Editorial by Jean Radvanyi, Professor at the National Institute of Oriental Languages and Civilisations, Paris, designer of the CASCADE Atlas
The Caucasus is difficult to describe with single and simple approaches. First of all, because of its diversity: it is not for nothing that it was called the “mountain of peoples”. The complexity of the administrative map, now divided into four states, themselves subdivided into eleven lower entities inherited from the Soviet regime, three of which are unrecognised secessionist regions, is matched only by its ethnic or religious complexity. Any study, irrespective of its methodology and discipline, historical, geographical, geopolitical, economic or social, encounters this complexity at the risk of abusive simplifications, however these are frequent in the literature and in the reports published by national or international organisations.
We are all looking for accessible tools, corpus of texts, chronologies, statistics and maps likely to help us to put some order or readability to this complexity. But can we rely on these instruments in a region plagued by tensions and conflicts, some of which are “frozen” and trigger contradictory historical narratives, a region where a significant part of the economy is considered as “gray” or “parallel”, and where refugees or displaced persons constitute a significant part of the population? By proposing to publish at the end of the CASCADE project a new Atlas of the Caucasus, we knew that the challenge was great.

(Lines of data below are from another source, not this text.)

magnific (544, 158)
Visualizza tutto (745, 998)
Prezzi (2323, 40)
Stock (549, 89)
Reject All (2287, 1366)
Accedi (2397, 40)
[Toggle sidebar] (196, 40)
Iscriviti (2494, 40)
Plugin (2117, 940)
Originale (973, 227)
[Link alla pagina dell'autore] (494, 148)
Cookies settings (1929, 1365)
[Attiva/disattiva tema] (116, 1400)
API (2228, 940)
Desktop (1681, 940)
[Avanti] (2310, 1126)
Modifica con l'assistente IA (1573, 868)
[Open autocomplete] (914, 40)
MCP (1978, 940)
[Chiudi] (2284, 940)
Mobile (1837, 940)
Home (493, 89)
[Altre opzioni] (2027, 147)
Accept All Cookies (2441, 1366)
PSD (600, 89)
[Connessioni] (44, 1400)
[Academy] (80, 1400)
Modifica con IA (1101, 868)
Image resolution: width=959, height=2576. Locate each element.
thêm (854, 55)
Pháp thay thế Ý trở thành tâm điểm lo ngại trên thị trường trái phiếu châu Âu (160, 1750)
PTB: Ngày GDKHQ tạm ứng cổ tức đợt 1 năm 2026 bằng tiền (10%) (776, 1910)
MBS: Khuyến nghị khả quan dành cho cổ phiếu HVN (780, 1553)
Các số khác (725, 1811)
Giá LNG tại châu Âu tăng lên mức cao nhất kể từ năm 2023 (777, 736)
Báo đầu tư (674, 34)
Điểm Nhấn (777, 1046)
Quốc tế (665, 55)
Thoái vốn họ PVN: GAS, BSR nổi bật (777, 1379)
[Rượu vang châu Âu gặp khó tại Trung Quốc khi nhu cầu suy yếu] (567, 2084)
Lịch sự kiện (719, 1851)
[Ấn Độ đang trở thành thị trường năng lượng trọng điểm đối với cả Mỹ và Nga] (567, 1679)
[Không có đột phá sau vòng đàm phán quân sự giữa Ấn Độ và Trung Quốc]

The simple gathering of official statistics in this fragmented area, whose methods of calculation are undoubtedly near to international standards but keep a lot of specificities, was the first challenge. Much of the data does present at the scale of the entire region. Others present biases such that their extrapolation raises more questions than answers for our analyses. But it is also by reflecting on the defects this statistical and spatial shadow game that one reveals the underlying stakes.
The set of maps that will be presented as one of the products of the CASCADE project is, as we are aware, uneven and perfectible. It will certainly be the subject of polemics, inevitable when one tries to unite in a single framework these four states that separate “frozen” conflicts, disputed territories, distinct economic and strategic trajectories. We hope, however, that they will make it possible to advance the understanding of the mutations which, at different rates, affect the whole region, beyond its new frontiers, some of which remain contested. They will all be available on a single site, CartOrient*, where they will fit into a larger body, including post-Soviet Central Asia and Iran. Thus conceived, we hope that this Cascade Atlas of the Caucasus will fulfill its original objective: to illustrate the complexity of this region and to offer, through cartographic representation, an additional tool for understanding and reflection.